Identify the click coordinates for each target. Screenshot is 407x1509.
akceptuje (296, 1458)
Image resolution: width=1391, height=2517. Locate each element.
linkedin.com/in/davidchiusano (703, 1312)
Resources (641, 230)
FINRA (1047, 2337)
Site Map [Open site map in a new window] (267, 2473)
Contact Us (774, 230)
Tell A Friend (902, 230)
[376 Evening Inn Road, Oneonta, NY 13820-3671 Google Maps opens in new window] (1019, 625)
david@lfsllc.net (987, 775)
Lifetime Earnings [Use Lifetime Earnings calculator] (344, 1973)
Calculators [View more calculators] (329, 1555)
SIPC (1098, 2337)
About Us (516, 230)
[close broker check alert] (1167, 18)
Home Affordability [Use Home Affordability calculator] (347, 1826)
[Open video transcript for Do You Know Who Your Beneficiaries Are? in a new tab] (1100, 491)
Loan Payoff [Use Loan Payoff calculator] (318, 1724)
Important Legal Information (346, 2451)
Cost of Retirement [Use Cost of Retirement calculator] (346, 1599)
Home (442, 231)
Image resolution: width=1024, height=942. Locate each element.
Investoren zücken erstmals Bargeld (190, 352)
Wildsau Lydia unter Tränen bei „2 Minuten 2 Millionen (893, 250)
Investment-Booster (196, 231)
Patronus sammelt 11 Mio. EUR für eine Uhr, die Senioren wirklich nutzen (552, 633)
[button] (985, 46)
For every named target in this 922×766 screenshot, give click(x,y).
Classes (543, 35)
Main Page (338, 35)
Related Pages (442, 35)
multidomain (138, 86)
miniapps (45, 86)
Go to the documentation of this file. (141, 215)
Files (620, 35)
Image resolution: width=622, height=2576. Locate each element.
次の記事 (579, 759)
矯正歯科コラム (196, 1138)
---
과제 ->
"FINRA (1047, 2337)" 부분이 있는 줄부터 "[button] (985, 46)" 부분이 있는 줄까지, 양쪽 끝 줄을 포함한 기록을 한 줄에 문자열 하나씩 담은 JSON 목록으로 바꿔 쓰세요. 빈 줄은 넣지 마세요.

예상 결과 ->
[
  "FINRA (1047, 2337)",
  "Site Map [Open site map in a new window] (267, 2473)",
  "Contact Us (774, 230)",
  "Tell A Friend (902, 230)",
  "[376 Evening Inn Road, Oneonta, NY 13820-3671 Google Maps opens in new window] (1019, 625)",
  "david@lfsllc.net (987, 775)",
  "Lifetime Earnings [Use Lifetime Earnings calculator] (344, 1973)",
  "Calculators [View more calculators] (329, 1555)",
  "SIPC (1098, 2337)",
  "About Us (516, 230)",
  "[close broker check alert] (1167, 18)",
  "Home Affordability [Use Home Affordability calculator] (347, 1826)",
  "[Open video transcript for Do You Know Who Your Beneficiaries Are? in a new tab] (1100, 491)",
  "Loan Payoff [Use Loan Payoff calculator] (318, 1724)",
  "Important Legal Information (346, 2451)",
  "Cost of Retirement [Use Cost of Retirement calculator] (346, 1599)",
  "Home (442, 231)",
  "Image resolution: width=1024, height=942. Locate each element.",
  "Investoren zücken erstmals Bargeld (190, 352)",
  "Wildsau Lydia unter Tränen bei „2 Minuten 2 Millionen (893, 250)",
  "Investment-Booster (196, 231)",
  "Patronus sammelt 11 Mio. EUR für eine Uhr, die Senioren wirklich nutzen (552, 633)",
  "[button] (985, 46)"
]